Thanks. That last bit could actually be useful.

I’ve been thinking before about why not keep separate rolling cache files for different areas you frequent. Here you can either update (copy) the file yourself after flying in the same area, or let it reboot with the old file after flying somewhere else (which overwrites the data you had)

When I was exploring London with the rollingcache I simply turned the cache off when doing a different flight in between. Then turned it back on to continue exploring London with all the London data intact in the rollingcache.

Anyway it’s all irrelevant for the purpose of eliminating stuttering when looking around. Starting with an empty cache file will do that just as well.

This noticeably smoothed out panning, zooming and scenery rendering for me.
And no doubt, with more time, I will find further benefits.

I am far to long at this game to be subject to confirmation bias so…
An excellent post that brings to the attention of all a ‘tweak’ that actually works!

Thank you very much.

2 Likes

Regarding saving the data to disk; I use SoftPerfect’s RAM disk software (for my Firefox profile, mainly, as Fx causes a ton of unnecessary writes). It supports writing the data to disk on shutdown, and also on a timer; I have it saved every 30 minutes.
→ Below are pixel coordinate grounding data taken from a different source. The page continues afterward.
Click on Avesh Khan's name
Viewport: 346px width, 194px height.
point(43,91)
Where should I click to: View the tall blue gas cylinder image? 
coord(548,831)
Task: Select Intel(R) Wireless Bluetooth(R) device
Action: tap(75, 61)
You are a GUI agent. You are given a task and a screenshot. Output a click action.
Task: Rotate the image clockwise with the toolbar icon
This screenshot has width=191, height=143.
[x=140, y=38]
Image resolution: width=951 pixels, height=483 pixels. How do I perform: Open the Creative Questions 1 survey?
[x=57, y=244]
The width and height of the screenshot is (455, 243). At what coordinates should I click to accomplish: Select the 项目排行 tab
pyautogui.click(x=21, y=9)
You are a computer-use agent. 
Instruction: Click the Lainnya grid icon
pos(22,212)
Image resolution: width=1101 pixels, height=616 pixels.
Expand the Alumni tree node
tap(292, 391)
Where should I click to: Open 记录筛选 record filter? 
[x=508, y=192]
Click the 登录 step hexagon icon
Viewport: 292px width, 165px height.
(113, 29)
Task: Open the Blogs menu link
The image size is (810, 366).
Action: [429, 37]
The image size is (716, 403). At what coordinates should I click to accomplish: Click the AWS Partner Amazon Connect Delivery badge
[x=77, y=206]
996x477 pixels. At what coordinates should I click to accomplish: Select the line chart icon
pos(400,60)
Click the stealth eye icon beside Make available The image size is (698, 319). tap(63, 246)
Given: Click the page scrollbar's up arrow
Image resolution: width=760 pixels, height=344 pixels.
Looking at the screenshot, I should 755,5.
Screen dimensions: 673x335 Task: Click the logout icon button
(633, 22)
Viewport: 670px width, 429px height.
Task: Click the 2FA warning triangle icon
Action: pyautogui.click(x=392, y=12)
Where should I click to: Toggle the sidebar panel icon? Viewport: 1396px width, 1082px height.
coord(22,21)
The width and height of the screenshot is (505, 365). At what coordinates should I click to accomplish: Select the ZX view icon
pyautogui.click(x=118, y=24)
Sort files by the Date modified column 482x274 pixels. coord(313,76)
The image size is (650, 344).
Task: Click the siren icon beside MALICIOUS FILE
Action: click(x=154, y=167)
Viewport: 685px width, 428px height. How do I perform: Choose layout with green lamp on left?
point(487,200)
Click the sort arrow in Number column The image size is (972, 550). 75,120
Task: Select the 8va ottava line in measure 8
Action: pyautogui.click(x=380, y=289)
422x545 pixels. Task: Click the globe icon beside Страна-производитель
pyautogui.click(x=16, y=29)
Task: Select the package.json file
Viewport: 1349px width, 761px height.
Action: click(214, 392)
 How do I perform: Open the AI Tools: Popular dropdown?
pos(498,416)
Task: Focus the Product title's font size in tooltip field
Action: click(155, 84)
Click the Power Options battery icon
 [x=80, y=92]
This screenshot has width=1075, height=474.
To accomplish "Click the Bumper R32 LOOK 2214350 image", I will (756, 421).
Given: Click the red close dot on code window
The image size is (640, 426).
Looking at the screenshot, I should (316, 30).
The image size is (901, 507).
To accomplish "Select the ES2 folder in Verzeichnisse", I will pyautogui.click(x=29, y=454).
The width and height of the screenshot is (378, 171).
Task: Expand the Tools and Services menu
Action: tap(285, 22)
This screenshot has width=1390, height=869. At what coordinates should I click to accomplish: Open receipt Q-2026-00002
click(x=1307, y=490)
It also seems to only write changes to disk, as the disk is 2 GB and it writes far less each time.

Version 3.4.8 is free and has these features; version 4 is paid. I use 3.4.8.

As far as CrystalDiskMark goes:

image

A bit faster than the 30-80 MB/s 4k reads from an SSD.

1 Like

To be honest, you can synchronize files where they retain their meta properties like creation and modification date. It’s also quite common to do so when software relies en these properties. The question is, are these dates based on what the sim does, or not :wink:

I did think of that possibility, so I checked the rolling cache file meta data before and after running FS2020 and the file modified state does seem to update to current date and time after use.

1 Like

Thanks very much for the step by step instructions!

1 Like

How do you make permanent the rolling cache file inside temp after shutdown or a reboot?

@JGL574

2 Likes

Personally I just use this Rolling Cache of 4GB (from 32GB RAM) temporarily just to reduce drastically the pop-in, so I don’t need/want to make it permanent so don’t want to kept what is inside between session. If you make it bigger it could be interesting I guess (E.g. if you have 64GB RAM), but I never saw any benefit to use a rolling cache before this pop-in problem occurred, the internet speed was enough (300MB both ways).
Just waiting for devs to fix pop-in (through a slider AFAIK) :slightly_smiling_face:

2 Likes

You can use my solution with SoftPerfect above.

Create an image, make sure to specify a file name (or it won’t ever be saved), then afterwards you right-click it, click Properties, click Advanced, and look at the bottom.

1 Like

By the way. What internet connections do you guys have? Especially if you see major benefits to the RAM disk rolling cache.

I tried this out just now, though with a 4 GB cache it failed to create a 15 GB cache (I waited for about an hour, despite no disk activity – it did load two CPU cores for a while though, but not at all the entire time).
I didn’t notice any benefit at all over NYC. Same framerates, same popin (about 3 seconds until it stops changing after a quick camera rotation), same stutters while panning the camera too quickly. However I do have a gigabit fiber connection. It would be interesting to see if anyone getting a major improvement also has a fast connection.

I did only fly from KJFK (31L) straight ahead for about 1.5 minute (in the CJ4), so the cache size shouldn’t be too much of an issue.